(Instructions for the task): Transcribe the entries below exactly as they appear.

(Listed records):
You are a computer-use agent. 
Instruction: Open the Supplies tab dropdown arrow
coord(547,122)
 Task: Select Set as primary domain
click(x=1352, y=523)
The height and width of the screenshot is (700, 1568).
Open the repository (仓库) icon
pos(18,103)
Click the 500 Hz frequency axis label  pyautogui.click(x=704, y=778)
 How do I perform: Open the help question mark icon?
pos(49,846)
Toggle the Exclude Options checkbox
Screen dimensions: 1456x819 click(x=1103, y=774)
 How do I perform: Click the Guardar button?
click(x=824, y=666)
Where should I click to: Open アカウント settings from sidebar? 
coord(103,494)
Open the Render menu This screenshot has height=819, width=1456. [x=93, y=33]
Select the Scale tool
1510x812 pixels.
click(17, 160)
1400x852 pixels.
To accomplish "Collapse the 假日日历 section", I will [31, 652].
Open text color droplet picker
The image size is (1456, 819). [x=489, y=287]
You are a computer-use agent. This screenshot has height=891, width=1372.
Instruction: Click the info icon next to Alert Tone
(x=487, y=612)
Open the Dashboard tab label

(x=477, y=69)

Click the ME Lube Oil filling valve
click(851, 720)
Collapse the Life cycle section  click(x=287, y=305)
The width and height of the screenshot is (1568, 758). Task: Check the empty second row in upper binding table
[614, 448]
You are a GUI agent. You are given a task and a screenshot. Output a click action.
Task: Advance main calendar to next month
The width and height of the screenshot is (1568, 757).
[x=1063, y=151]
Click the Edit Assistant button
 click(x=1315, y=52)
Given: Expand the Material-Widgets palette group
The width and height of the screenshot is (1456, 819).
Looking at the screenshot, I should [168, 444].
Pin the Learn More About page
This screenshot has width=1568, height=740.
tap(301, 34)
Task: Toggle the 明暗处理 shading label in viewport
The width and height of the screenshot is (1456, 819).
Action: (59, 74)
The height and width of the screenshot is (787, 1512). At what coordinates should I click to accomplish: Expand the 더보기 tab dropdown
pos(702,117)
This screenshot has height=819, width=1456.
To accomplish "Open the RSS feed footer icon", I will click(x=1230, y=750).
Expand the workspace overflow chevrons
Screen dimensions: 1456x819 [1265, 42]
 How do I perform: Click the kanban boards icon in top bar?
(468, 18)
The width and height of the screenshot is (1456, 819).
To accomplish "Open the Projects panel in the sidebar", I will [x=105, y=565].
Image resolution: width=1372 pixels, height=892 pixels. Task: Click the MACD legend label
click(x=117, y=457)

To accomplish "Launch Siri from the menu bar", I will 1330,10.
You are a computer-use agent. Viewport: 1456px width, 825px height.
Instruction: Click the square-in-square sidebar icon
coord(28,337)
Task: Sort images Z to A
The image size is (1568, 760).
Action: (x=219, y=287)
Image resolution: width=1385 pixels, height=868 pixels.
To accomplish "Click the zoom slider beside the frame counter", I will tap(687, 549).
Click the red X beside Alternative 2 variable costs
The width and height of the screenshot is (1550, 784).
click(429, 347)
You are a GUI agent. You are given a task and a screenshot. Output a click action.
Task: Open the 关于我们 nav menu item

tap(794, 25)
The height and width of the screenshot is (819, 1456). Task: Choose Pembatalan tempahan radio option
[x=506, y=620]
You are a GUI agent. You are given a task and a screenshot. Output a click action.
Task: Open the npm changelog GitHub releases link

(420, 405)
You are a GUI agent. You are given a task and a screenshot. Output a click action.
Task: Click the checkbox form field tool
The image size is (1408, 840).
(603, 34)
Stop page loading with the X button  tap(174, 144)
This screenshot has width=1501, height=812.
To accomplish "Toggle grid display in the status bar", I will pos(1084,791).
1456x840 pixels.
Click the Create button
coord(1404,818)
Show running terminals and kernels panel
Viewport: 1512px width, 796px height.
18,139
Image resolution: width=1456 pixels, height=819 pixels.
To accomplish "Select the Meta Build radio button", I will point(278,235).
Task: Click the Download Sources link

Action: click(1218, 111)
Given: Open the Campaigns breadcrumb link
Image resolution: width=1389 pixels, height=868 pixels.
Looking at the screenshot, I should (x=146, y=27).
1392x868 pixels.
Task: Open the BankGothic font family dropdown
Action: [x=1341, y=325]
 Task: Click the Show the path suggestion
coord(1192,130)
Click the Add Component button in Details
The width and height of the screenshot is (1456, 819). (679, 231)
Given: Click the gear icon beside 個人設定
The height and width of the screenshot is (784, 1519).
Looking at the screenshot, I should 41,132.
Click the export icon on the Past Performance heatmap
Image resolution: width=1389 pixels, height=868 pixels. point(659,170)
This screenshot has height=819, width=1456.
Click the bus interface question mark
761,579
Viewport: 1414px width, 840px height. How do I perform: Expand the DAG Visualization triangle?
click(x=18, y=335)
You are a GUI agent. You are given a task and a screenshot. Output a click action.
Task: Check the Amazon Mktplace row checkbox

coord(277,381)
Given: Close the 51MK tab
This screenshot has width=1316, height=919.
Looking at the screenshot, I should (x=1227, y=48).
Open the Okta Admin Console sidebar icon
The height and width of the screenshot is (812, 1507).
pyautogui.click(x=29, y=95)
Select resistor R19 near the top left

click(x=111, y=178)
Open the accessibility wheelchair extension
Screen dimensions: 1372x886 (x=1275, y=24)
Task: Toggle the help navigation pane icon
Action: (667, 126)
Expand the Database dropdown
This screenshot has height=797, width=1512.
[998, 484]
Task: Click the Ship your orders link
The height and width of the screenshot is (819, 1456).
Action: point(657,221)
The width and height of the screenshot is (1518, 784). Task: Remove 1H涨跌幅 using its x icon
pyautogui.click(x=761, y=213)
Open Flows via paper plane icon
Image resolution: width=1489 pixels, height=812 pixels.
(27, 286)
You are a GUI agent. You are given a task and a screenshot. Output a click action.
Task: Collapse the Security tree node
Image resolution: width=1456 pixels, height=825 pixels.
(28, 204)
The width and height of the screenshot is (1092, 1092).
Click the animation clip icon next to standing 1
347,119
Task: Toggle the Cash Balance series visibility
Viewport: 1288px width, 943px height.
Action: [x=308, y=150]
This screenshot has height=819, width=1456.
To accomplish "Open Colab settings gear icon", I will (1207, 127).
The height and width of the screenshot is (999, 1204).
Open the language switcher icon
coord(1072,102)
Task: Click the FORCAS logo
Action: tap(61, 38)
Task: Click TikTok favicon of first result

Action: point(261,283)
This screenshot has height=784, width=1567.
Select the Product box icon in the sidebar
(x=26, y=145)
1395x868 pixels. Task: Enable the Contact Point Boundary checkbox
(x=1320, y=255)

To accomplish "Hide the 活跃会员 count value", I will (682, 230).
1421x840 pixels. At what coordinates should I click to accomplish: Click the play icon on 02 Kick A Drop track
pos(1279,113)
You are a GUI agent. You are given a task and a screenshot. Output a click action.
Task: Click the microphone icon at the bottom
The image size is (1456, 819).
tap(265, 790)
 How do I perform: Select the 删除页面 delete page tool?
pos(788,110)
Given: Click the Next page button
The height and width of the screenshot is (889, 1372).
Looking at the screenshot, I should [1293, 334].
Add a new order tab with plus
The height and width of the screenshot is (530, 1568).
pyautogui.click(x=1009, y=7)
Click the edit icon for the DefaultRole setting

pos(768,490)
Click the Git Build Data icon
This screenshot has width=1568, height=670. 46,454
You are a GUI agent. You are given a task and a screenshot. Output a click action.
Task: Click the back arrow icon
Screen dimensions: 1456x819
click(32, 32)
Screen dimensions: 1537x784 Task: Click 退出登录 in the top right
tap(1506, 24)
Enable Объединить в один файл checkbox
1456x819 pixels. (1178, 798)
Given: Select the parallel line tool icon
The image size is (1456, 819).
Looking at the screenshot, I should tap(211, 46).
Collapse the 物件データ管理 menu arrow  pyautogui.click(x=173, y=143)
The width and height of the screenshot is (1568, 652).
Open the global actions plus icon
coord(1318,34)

(Exercise answer):
You are a computer-use agent. 
Instruction: Open the Supplies tab dropdown arrow
coord(547,122)
 Task: Select Set as primary domain
click(x=1352, y=523)
The height and width of the screenshot is (700, 1568).
Open the repository (仓库) icon
pos(18,103)
Click the 500 Hz frequency axis label  pyautogui.click(x=704, y=778)
 How do I perform: Open the help question mark icon?
pos(49,846)
Toggle the Exclude Options checkbox
Screen dimensions: 1456x819 click(x=1103, y=774)
 How do I perform: Click the Guardar button?
click(x=824, y=666)
Where should I click to: Open アカウント settings from sidebar? 
coord(103,494)
Open the Render menu This screenshot has height=819, width=1456. [x=93, y=33]
Select the Scale tool
1510x812 pixels.
click(17, 160)
1400x852 pixels.
To accomplish "Collapse the 假日日历 section", I will [31, 652].
Open text color droplet picker
The image size is (1456, 819). [x=489, y=287]
You are a computer-use agent. This screenshot has height=891, width=1372.
Instruction: Click the info icon next to Alert Tone
(x=487, y=612)
Open the Dashboard tab label

(x=477, y=69)

Click the ME Lube Oil filling valve
click(851, 720)
Collapse the Life cycle section  click(x=287, y=305)
The width and height of the screenshot is (1568, 758). Task: Check the empty second row in upper binding table
[614, 448]
You are a GUI agent. You are given a task and a screenshot. Output a click action.
Task: Advance main calendar to next month
The width and height of the screenshot is (1568, 757).
[x=1063, y=151]
Click the Edit Assistant button
 click(x=1315, y=52)
Given: Expand the Material-Widgets palette group
The width and height of the screenshot is (1456, 819).
Looking at the screenshot, I should [168, 444].
Pin the Learn More About page
This screenshot has width=1568, height=740.
tap(301, 34)
Task: Toggle the 明暗处理 shading label in viewport
The width and height of the screenshot is (1456, 819).
Action: (59, 74)
The height and width of the screenshot is (787, 1512). At what coordinates should I click to accomplish: Expand the 더보기 tab dropdown
pos(702,117)
This screenshot has height=819, width=1456.
To accomplish "Open the RSS feed footer icon", I will click(x=1230, y=750).
Expand the workspace overflow chevrons
Screen dimensions: 1456x819 [1265, 42]
 How do I perform: Click the kanban boards icon in top bar?
(468, 18)
The width and height of the screenshot is (1456, 819).
To accomplish "Open the Projects panel in the sidebar", I will [x=105, y=565].
Image resolution: width=1372 pixels, height=892 pixels. Task: Click the MACD legend label
click(x=117, y=457)

To accomplish "Launch Siri from the menu bar", I will 1330,10.
You are a computer-use agent. Viewport: 1456px width, 825px height.
Instruction: Click the square-in-square sidebar icon
coord(28,337)
Task: Sort images Z to A
The image size is (1568, 760).
Action: (x=219, y=287)
Image resolution: width=1385 pixels, height=868 pixels.
To accomplish "Click the zoom slider beside the frame counter", I will tap(687, 549).
Click the red X beside Alternative 2 variable costs
The width and height of the screenshot is (1550, 784).
click(429, 347)
You are a GUI agent. You are given a task and a screenshot. Output a click action.
Task: Open the 关于我们 nav menu item

tap(794, 25)
The height and width of the screenshot is (819, 1456). Task: Choose Pembatalan tempahan radio option
[x=506, y=620]
You are a GUI agent. You are given a task and a screenshot. Output a click action.
Task: Open the npm changelog GitHub releases link

(420, 405)
You are a GUI agent. You are given a task and a screenshot. Output a click action.
Task: Click the checkbox form field tool
The image size is (1408, 840).
(603, 34)
Stop page loading with the X button  tap(174, 144)
This screenshot has width=1501, height=812.
To accomplish "Toggle grid display in the status bar", I will pos(1084,791).
1456x840 pixels.
Click the Create button
coord(1404,818)
Show running terminals and kernels panel
Viewport: 1512px width, 796px height.
18,139
Image resolution: width=1456 pixels, height=819 pixels.
To accomplish "Select the Meta Build radio button", I will point(278,235).
Task: Click the Download Sources link

Action: click(1218, 111)
Given: Open the Campaigns breadcrumb link
Image resolution: width=1389 pixels, height=868 pixels.
Looking at the screenshot, I should (x=146, y=27).
1392x868 pixels.
Task: Open the BankGothic font family dropdown
Action: [x=1341, y=325]
 Task: Click the Show the path suggestion
coord(1192,130)
Click the Add Component button in Details
The width and height of the screenshot is (1456, 819). (679, 231)
Given: Click the gear icon beside 個人設定
The height and width of the screenshot is (784, 1519).
Looking at the screenshot, I should 41,132.
Click the export icon on the Past Performance heatmap
Image resolution: width=1389 pixels, height=868 pixels. point(659,170)
This screenshot has height=819, width=1456.
Click the bus interface question mark
761,579
Viewport: 1414px width, 840px height. How do I perform: Expand the DAG Visualization triangle?
click(x=18, y=335)
You are a GUI agent. You are given a task and a screenshot. Output a click action.
Task: Check the Amazon Mktplace row checkbox

coord(277,381)
Given: Close the 51MK tab
This screenshot has width=1316, height=919.
Looking at the screenshot, I should (x=1227, y=48).
Open the Okta Admin Console sidebar icon
The height and width of the screenshot is (812, 1507).
pyautogui.click(x=29, y=95)
Select resistor R19 near the top left

click(x=111, y=178)
Open the accessibility wheelchair extension
Screen dimensions: 1372x886 (x=1275, y=24)
Task: Toggle the help navigation pane icon
Action: (667, 126)
Expand the Database dropdown
This screenshot has height=797, width=1512.
[998, 484]
Task: Click the Ship your orders link
The height and width of the screenshot is (819, 1456).
Action: point(657,221)
The width and height of the screenshot is (1518, 784). Task: Remove 1H涨跌幅 using its x icon
pyautogui.click(x=761, y=213)
Open Flows via paper plane icon
Image resolution: width=1489 pixels, height=812 pixels.
(27, 286)
You are a GUI agent. You are given a task and a screenshot. Output a click action.
Task: Collapse the Security tree node
Image resolution: width=1456 pixels, height=825 pixels.
(28, 204)
The width and height of the screenshot is (1092, 1092).
Click the animation clip icon next to standing 1
347,119
Task: Toggle the Cash Balance series visibility
Viewport: 1288px width, 943px height.
Action: [x=308, y=150]
This screenshot has height=819, width=1456.
To accomplish "Open Colab settings gear icon", I will (1207, 127).
The height and width of the screenshot is (999, 1204).
Open the language switcher icon
coord(1072,102)
Task: Click the FORCAS logo
Action: tap(61, 38)
Task: Click TikTok favicon of first result

Action: point(261,283)
This screenshot has height=784, width=1567.
Select the Product box icon in the sidebar
(x=26, y=145)
1395x868 pixels. Task: Enable the Contact Point Boundary checkbox
(x=1320, y=255)

To accomplish "Hide the 活跃会员 count value", I will (682, 230).
1421x840 pixels. At what coordinates should I click to accomplish: Click the play icon on 02 Kick A Drop track
pos(1279,113)
You are a GUI agent. You are given a task and a screenshot. Output a click action.
Task: Click the microphone icon at the bottom
The image size is (1456, 819).
tap(265, 790)
 How do I perform: Select the 删除页面 delete page tool?
pos(788,110)
Given: Click the Next page button
The height and width of the screenshot is (889, 1372).
Looking at the screenshot, I should [1293, 334].
Add a new order tab with plus
The height and width of the screenshot is (530, 1568).
pyautogui.click(x=1009, y=7)
Click the edit icon for the DefaultRole setting

pos(768,490)
Click the Git Build Data icon
This screenshot has width=1568, height=670. 46,454
You are a GUI agent. You are given a task and a screenshot. Output a click action.
Task: Click the back arrow icon
Screen dimensions: 1456x819
click(32, 32)
Screen dimensions: 1537x784 Task: Click 退出登录 in the top right
tap(1506, 24)
Enable Объединить в один файл checkbox
1456x819 pixels. (1178, 798)
Given: Select the parallel line tool icon
The image size is (1456, 819).
Looking at the screenshot, I should tap(211, 46).
Collapse the 物件データ管理 menu arrow  pyautogui.click(x=173, y=143)
The width and height of the screenshot is (1568, 652).
Open the global actions plus icon
coord(1318,34)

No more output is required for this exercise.